Every AI coding agent has the same defect, and it has nothing to do with intelligence.

It forgets.

You spend 20 minutes explaining a constraint. The agent nails it. Next session, it violates that same constraint in the first 30 seconds. You thumbs-down, re-explain, move on. Two sessions later — same thing. There is no learning. There is no memory. There is just an expensive autocomplete that makes you repeat yourself.

I got tired of it, so I built a system that actually retains feedback across sessions. Along the way, I discovered that the hard part is not storing memories — it is deciding which ones to enforce.

The Problem Is Not What You Think

When I started, I assumed the fix was simple: write feedback to a file, load it next session, done. I tried several approaches:

Attempt 1: CLAUDE.md rules. I manually added "never do X" lines to my project instructions. This worked until the file hit 200 lines and the agent started ignoring half of it due to context window pressure. Rules conflicted with each other. No way to know which ones actually mattered.
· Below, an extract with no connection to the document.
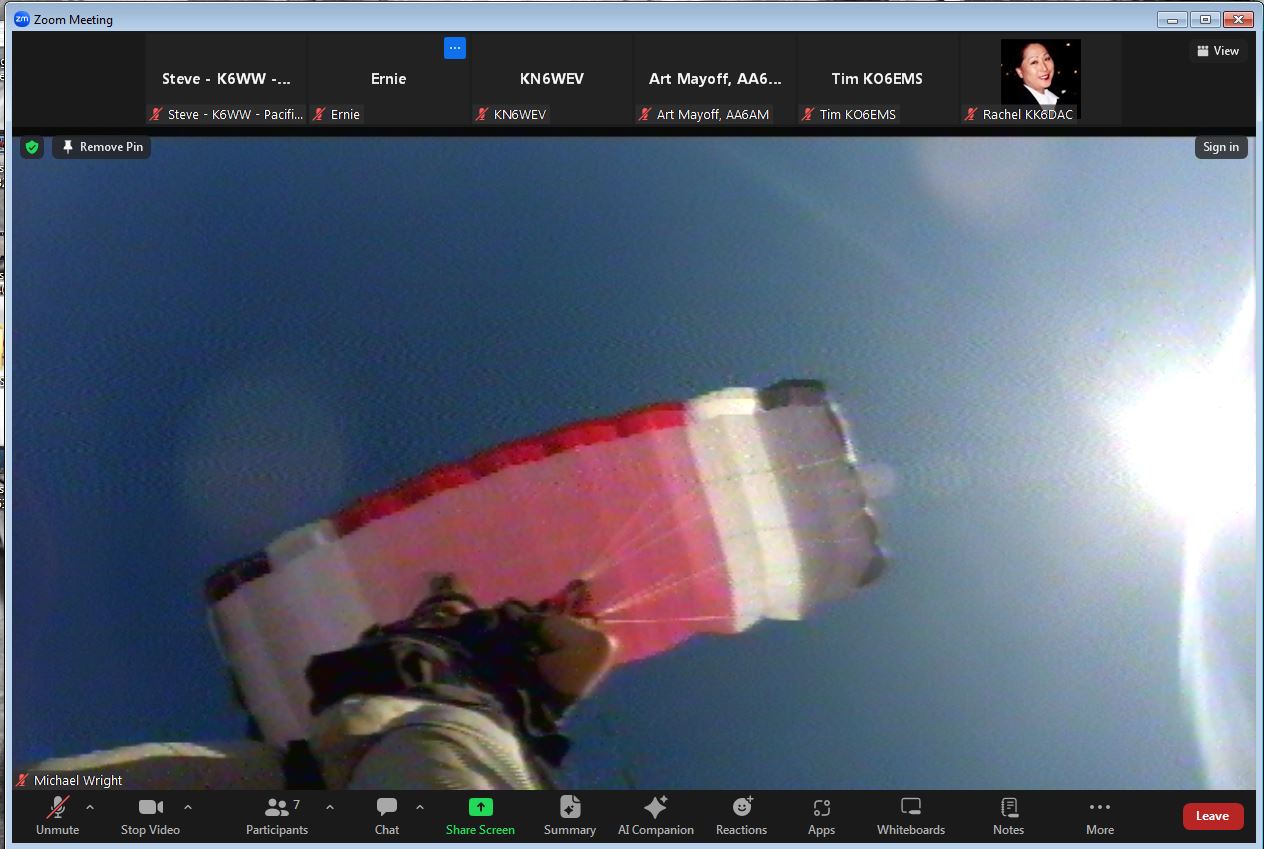Click the green Share Screen icon
Viewport: 1264px width, 849px height.
(x=480, y=807)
Attempt 2: A simple feedback log. I captured every up/down signal to a JSONL file and injected recent entries into the system prompt. Better, but noisy. The agent would fixate on irrelevant old feedback while ignoring critical patterns. No prioritization, no decay.

Attempt 3: Vector search over feedback. I embedded all feedback entries and retrieved the most relevant ones per query. This helped with relevance but created a new problem: the agent would retrieve memories about a similar-sounding situation and apply the wrong lesson. Semantic similarity is not the same as causal relevance.

None of these worked reliably. The missing piece was not retrieval — it was behavior steering.

What Actually Worked: Prevention Gates

The breakthrough came when I stopped treating feedback as passive context and started treating it as active control flow.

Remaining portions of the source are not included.